[Opening Text section section]

ConnectX6 adapater on Mellanox SB7790 (unmanaged EDR switch)

Greetings,
we have new nodes with Mellanox Technologies MT2892 Family [ConnectX-6 Dx] adapters and trying to connect them to an Mellanox SB7790 EDR switch.
We are running Rocky Linux 8.8 with MLNX_OFED_LINUX-5.8-3.0.7.0-rhel8.8-x86 installed.
Devices remaining in state polling.
Any hints?

# ibv_devinfo 
hca_id: mlx5_0
        transport:                      InfiniBand (0)
        fw_ver:                         22.35.3006
        node_guid:                      e8eb:d303:0010:3e9a
        sys_image_guid:                 e8eb:d303:0010:3e9a
        vendor_id:                      0x02c9
        vendor_part_id:                 4125
        hw_ver:                         0x0
        board_id:                       MT_0000000903
        phys_port_cnt:                  1
                port:   1
                        state:                  PORT_DOWN (1)
                        max_mtu:                4096 (5)
                        active_mtu:             4096 (5)

[Closing Text section section]
[Opening Supplied material section]

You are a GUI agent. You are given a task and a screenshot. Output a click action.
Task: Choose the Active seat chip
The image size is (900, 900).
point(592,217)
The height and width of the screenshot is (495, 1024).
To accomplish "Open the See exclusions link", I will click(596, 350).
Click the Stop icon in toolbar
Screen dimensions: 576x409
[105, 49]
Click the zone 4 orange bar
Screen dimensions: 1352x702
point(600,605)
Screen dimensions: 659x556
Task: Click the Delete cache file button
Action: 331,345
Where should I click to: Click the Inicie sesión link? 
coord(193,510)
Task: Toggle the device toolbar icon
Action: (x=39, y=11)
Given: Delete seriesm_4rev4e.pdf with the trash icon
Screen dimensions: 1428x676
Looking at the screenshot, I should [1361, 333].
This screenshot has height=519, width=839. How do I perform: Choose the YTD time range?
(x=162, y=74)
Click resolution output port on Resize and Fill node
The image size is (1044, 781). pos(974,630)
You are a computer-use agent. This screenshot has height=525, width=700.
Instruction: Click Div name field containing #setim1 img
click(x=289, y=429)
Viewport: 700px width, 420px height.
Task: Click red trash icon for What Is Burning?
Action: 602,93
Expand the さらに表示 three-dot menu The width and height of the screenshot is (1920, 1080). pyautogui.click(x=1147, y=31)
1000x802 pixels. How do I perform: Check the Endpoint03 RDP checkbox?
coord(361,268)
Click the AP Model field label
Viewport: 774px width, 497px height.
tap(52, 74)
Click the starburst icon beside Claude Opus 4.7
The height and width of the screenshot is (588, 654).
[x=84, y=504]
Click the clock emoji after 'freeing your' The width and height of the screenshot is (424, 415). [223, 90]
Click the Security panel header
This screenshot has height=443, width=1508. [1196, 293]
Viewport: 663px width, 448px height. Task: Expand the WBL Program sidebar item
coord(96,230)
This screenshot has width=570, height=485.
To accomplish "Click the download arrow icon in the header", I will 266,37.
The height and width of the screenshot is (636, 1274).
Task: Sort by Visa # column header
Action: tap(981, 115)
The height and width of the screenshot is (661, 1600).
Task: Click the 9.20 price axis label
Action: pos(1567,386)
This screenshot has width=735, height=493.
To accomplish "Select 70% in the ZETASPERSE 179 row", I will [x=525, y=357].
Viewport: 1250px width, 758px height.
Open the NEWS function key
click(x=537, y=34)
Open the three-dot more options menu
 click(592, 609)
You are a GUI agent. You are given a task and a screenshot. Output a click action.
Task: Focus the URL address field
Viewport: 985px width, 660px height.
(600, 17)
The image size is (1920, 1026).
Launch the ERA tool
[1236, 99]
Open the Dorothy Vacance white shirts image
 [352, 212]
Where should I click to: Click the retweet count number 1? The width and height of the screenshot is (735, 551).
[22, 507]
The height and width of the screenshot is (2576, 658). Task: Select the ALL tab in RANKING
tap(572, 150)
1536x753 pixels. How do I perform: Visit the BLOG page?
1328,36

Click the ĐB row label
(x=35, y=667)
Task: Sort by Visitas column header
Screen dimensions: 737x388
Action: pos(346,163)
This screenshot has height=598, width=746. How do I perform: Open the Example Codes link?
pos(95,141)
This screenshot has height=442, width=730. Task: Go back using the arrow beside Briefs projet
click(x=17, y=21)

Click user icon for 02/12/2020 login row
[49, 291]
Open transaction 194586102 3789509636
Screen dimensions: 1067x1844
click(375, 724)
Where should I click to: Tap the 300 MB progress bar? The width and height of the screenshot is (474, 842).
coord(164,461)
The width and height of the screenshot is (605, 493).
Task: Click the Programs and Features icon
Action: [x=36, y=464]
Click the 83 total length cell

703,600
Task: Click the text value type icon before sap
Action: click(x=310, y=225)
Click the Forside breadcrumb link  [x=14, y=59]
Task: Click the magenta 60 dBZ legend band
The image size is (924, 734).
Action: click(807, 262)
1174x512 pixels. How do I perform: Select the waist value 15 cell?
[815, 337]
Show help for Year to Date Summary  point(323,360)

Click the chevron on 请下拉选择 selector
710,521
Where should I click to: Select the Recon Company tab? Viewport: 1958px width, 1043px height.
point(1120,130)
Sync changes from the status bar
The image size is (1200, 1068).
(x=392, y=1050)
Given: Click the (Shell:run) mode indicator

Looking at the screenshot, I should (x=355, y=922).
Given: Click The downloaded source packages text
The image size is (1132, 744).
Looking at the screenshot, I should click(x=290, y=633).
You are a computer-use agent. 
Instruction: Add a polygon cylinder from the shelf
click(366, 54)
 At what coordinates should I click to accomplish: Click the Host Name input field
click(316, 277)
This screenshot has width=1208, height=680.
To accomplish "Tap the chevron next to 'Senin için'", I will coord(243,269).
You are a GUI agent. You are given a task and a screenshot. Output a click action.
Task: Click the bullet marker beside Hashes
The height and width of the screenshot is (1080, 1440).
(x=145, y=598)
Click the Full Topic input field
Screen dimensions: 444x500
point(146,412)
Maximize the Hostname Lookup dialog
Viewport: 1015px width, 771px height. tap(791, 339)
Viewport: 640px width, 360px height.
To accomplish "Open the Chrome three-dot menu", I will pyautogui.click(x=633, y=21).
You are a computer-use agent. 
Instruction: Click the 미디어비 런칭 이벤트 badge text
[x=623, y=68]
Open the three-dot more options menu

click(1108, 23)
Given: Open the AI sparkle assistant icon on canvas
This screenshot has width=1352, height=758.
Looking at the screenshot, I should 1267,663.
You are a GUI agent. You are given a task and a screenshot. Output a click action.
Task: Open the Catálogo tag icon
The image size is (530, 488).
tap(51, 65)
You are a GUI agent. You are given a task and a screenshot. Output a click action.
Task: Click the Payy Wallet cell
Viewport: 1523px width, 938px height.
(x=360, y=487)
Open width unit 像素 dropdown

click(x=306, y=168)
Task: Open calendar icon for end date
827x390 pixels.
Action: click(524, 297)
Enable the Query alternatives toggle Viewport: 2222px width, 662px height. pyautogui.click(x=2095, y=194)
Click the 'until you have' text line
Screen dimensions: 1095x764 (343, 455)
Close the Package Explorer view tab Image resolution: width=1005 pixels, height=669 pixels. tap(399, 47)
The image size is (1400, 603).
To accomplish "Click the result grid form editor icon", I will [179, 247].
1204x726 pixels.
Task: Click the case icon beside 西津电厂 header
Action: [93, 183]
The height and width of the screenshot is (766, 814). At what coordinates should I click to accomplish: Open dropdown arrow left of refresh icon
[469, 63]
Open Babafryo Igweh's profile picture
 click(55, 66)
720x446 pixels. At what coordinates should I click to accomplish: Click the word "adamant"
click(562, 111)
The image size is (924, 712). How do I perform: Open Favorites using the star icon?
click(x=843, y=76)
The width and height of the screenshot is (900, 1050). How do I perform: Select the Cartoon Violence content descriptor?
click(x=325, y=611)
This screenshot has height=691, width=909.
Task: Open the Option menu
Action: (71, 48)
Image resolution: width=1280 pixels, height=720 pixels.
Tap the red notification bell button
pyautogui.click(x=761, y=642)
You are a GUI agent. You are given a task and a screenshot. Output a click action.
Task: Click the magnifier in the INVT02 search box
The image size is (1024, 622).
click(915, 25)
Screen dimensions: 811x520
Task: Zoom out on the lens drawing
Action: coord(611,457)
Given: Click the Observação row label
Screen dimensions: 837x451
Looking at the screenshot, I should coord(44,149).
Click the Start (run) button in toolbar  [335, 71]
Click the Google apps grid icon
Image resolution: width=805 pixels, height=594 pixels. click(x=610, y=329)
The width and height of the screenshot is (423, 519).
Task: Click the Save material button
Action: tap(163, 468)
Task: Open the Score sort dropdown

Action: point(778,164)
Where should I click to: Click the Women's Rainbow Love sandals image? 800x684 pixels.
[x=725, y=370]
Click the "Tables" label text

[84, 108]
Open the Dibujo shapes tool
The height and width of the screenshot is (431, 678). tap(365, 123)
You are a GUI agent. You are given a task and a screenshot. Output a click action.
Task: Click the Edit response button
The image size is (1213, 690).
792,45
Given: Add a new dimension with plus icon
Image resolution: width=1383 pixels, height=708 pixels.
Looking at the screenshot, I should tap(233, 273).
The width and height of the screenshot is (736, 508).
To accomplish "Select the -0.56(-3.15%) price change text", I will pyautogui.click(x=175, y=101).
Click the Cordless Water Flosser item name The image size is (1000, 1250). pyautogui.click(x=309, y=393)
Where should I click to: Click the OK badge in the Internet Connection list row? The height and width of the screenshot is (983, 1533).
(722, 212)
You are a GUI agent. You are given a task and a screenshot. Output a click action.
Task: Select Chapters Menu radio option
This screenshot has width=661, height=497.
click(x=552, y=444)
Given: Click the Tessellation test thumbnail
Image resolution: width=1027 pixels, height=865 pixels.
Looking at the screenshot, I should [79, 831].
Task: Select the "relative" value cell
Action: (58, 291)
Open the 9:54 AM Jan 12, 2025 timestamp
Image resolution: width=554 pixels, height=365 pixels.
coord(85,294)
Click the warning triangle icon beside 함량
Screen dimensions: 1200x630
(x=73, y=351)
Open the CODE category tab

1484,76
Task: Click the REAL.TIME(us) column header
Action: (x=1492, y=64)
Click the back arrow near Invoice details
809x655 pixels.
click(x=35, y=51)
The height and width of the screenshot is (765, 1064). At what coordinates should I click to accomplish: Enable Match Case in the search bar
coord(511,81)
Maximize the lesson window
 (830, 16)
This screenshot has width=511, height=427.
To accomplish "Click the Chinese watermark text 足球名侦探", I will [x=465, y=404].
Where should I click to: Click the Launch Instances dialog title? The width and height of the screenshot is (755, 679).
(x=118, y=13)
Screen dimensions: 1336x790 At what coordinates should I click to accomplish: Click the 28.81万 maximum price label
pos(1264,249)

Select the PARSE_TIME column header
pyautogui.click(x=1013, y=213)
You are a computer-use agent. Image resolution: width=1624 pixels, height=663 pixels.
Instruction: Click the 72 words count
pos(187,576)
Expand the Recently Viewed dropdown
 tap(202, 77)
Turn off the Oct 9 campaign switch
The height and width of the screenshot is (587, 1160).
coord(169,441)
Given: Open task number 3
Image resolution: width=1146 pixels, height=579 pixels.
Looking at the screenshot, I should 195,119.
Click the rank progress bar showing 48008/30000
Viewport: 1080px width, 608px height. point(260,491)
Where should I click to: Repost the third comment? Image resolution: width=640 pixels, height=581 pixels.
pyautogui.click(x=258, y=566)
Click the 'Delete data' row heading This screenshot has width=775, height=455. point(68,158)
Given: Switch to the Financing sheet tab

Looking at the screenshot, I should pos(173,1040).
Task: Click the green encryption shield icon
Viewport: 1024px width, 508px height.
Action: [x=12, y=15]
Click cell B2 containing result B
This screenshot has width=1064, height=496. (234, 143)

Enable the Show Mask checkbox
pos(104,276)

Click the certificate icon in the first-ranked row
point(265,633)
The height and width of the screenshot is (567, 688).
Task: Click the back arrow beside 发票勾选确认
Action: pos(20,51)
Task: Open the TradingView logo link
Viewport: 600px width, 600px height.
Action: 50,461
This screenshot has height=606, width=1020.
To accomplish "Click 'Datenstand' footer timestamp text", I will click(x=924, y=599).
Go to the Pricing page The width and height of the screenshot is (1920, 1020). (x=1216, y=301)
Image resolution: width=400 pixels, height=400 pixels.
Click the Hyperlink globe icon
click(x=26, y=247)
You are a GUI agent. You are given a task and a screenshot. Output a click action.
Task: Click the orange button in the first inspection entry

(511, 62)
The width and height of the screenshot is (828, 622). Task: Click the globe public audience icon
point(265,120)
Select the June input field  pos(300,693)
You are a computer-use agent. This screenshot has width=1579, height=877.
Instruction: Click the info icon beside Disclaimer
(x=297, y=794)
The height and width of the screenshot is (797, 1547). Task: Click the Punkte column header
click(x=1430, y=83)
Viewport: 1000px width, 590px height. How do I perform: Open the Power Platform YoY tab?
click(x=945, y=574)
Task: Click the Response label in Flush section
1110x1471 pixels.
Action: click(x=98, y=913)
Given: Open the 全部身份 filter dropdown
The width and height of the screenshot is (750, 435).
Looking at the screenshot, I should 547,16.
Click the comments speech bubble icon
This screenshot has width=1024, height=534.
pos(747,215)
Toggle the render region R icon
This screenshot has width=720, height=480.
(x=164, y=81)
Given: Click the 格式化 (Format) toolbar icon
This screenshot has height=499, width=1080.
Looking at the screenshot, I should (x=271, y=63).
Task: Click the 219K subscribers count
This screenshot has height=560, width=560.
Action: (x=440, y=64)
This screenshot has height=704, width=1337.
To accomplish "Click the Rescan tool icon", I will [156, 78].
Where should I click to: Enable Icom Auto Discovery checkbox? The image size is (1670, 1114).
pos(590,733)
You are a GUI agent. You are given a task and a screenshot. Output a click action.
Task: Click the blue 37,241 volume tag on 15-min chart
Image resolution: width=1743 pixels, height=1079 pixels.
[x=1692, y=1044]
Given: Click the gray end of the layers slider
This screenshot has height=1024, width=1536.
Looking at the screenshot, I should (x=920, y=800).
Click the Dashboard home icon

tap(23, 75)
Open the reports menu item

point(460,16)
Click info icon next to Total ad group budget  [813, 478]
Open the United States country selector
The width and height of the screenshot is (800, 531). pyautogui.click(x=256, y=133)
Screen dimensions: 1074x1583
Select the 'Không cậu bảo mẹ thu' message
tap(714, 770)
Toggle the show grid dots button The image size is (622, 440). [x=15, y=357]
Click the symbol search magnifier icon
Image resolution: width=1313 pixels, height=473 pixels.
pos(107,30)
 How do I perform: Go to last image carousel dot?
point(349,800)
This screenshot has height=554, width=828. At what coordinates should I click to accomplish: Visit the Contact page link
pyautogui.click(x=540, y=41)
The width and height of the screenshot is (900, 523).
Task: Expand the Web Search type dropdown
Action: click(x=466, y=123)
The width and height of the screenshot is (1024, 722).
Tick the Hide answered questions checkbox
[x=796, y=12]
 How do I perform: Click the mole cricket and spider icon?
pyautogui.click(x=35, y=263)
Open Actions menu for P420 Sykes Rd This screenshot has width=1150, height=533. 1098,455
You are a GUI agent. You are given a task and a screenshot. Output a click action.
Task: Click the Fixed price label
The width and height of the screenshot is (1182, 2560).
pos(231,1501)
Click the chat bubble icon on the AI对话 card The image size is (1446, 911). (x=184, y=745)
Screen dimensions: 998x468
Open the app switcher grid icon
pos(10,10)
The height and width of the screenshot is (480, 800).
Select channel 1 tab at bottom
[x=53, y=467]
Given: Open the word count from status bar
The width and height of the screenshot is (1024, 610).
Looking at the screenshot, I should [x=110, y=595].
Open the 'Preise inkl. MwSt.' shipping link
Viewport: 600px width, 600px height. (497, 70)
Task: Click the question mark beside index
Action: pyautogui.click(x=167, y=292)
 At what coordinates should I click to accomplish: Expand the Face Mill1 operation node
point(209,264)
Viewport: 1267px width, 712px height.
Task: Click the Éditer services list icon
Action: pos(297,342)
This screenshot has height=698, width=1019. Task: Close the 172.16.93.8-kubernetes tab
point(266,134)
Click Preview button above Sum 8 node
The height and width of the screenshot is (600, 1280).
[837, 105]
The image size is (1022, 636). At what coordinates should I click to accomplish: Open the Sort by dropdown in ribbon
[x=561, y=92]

[Closing Supplied material section]

_Work request 1:_
In the forum post about the ConnectX-6 adapter on the SB7790 switch, what firmware version does the ibv_devinfo output report?
_Work request 2:_
Carry on the forum post about the ConnectX-6 adapter on the SB7790 switch, starting after its last line.

_Task output 1:_
22.35.3006

_Task output 2:_
                        sm_lid:                 0
                        port_lid:               65535
                        port_lmc:               0x00
                        link_layer:             InfiniBand
# mlxcables
Querying Cables ....

Cable #1:
---------
Cable name    : 41:00.0_cable_0
>> No FW data to show
-------- Cable EEPROM --------
Identifier                     : QSFP+ (0dh)
Technology                     : Copper cable unequalized (a0h)
Compliance                     : 40GBASE-CR4, 100GBASE-CR4, 25GBASE-CR CA-25G-L or 50GBASE-CR2 with RS (Clause91) FEC, EDR,FDR,QDR,DDR,SDR
Attenuation: 2.5GHz            : 4dB
             5.0GHz            : 6dB
             7.0GHz            : 8dB
             12.9GHz           : 12dB
             25.78GHz          : 0dB
OUI                            : 0x0002c9
Vendor                         : Mellanox        
Serial number                  : MT1952VS08208   
Part number                    : MCP1600-E003E26 
Revision                       : A2
Temperature [c]                : N/A
Digital Diagnostic Monitoring  : NO
Length [m]                     : 3 m

Best regards
Joe

Hi Joe,

When the device is in a polling state, this is an indication that there is no connection from this card to another card or switch.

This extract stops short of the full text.